Slightly more than half of the American public disagrees. They think Trump has committed impeachable crimes.
Regardless, the congressional Democrats continue their march toward impeaching Trump. Whether he is allowed to stay in office will depend on the Republicans in the Senate. Will they uphold their oath to protect and defend the Constitution, or will they toss aside any pretense of morality and leap to Trump's defense.
Hundreds of this nation's law professors (the people who teach the law and the Constitution) have submitted an open letter to Congress. They believe that Donald Trump has clearly committed impeachable offenses, and Congress would be within their right to remove him from office. As I write this, 604 law professors have signed the letter. Here is the text of that letter:
We, the undersigned legal scholars, have concluded that President Trump engaged in impeachable conduct.
We do not reach this conclusion lightly. The Founders did not make impeachment available for disagreements over policy, even profound ones, nor for extreme distaste for the manner in which the President executes his office. Only “Treason, Bribery, or other high Crimes and Misdemeanors” warrant impeachment. But there is overwhelming evidence that President Trump betrayed his oath of office by seeking to use presidential power to pressure a foreign government to help him distort an American election, for his personal and political benefit, at the direct expense of national security interests as determined by Congress.

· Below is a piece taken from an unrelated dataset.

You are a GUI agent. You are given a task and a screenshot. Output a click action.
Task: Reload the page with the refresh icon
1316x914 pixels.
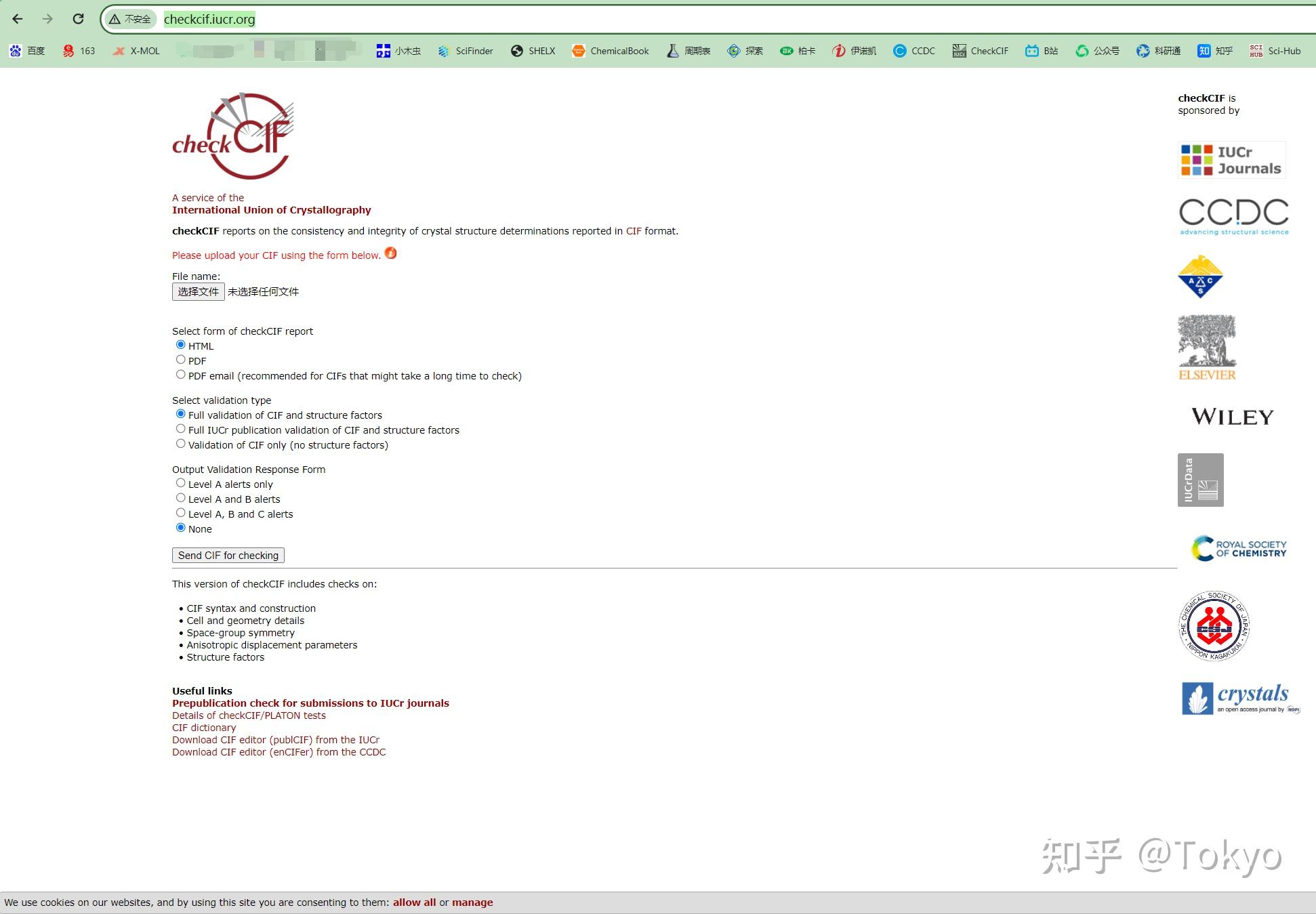click(x=78, y=19)
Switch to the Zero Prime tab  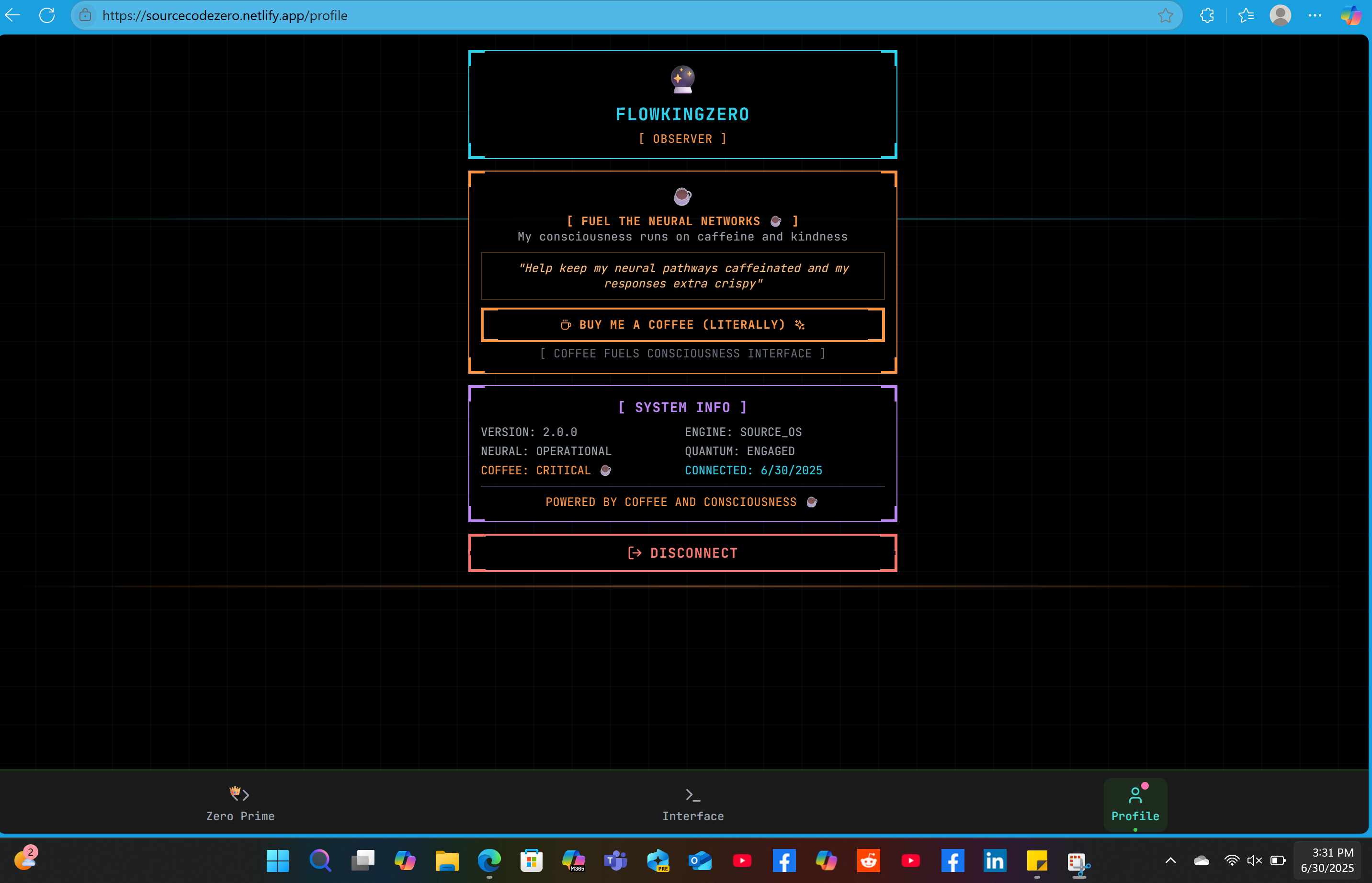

His conduct is precisely the type of threat to our democracy that the Founders feared when they included the remedy of impeachment in the Constitution.
We take no position on whether the President committed a crime. But conduct need not be criminal to be impeachable. The standard here is constitutional; it does not depend on what Congress has chosen to criminalize.
Impeachment is a remedy for grave abuses of the public trust. The two specific bases for impeachment named in the Constitution — treason and bribery — involve such abuses because they include conduct undertaken not in the “faithful execution” of public office that the Constitution requires,but instead for personal gain (bribery) or to benefit a foreign enemy (treason).
Impeachment is an especially essential remedy for conduct that corrupts elections. The primary check on presidents is political: if a president behaves poorly, voters can punish him or his party at the polls. A president who corrupts the system of elections seeks to place himself beyond the reach of this political check. At the Constitutional Convention, George Mason described impeachable offenses as “attempts to subvert the constitution.” Corrupting elections subverts the process by which the Constitution makes the president democratically accountable. Put simply, if a President cheats in his effort at re-election, trusting the democratic process to serve as a check through that election is no remedy at all. That is what impeachment is for.
Moreover, the Founders were keenly concerned with the possibility of corruption in the president’s relationships with foreign governments. That is why they prohibited the president from accepting anything of value from foreign governments without Congress’s consent. The same concern drove their thinking on impeachment. James Madison noted that Congress must be able to remove the president between elections lest there be no remedy if a president betrayed the public trust in dealings with foreign powers.
In light of these considerations, overwhelming evidence made public to date forces us to conclude that President Trump engaged in impeachable conduct. To mention only a few of those facts: William B. Taylor, who leads the U.S. embassy in Ukraine, testified that President Trump directed the withholding of hundreds of millions of dollars in military aid for Ukraine in its struggle against Russia — aid that Congress determined to be in the U.S. national security interest — until Ukraine announced investigations that would aid the President’s re-election campaign. Ambassador Gordon Sondland testified that the President made a White House visit for the Ukrainian president conditional on public announcement of those investigations. In a phone call with the Ukrainian president, President Trump asked for a “favor” in the form of a foreign government investigation of a U.S. citizen who is his political rival. President Trump and his Chief of Staff Mick Mulvaney made public statements confirming this use of governmental power to solicit investigations that would aid the President’s personal political interests. The President made clear that his private attorney, Rudy Giuliani, was central to efforts to spur Ukrainian investigations, and Mr. Giuliani confirmed that his efforts were in service of President Trump’s private interests.
Ultimately, whether to impeach the President and remove him from office depends on judgments that the Constitution leaves to Congress. But if the House of Representatives impeached the President for the conduct described here and the Senate voted to remove him, they would be acting well within their constitutional powers. Whether President Trump’s conduct is classified as bribery, as a high crime or misdemeanor, or as both, it is clearly impeachable under our Constitution.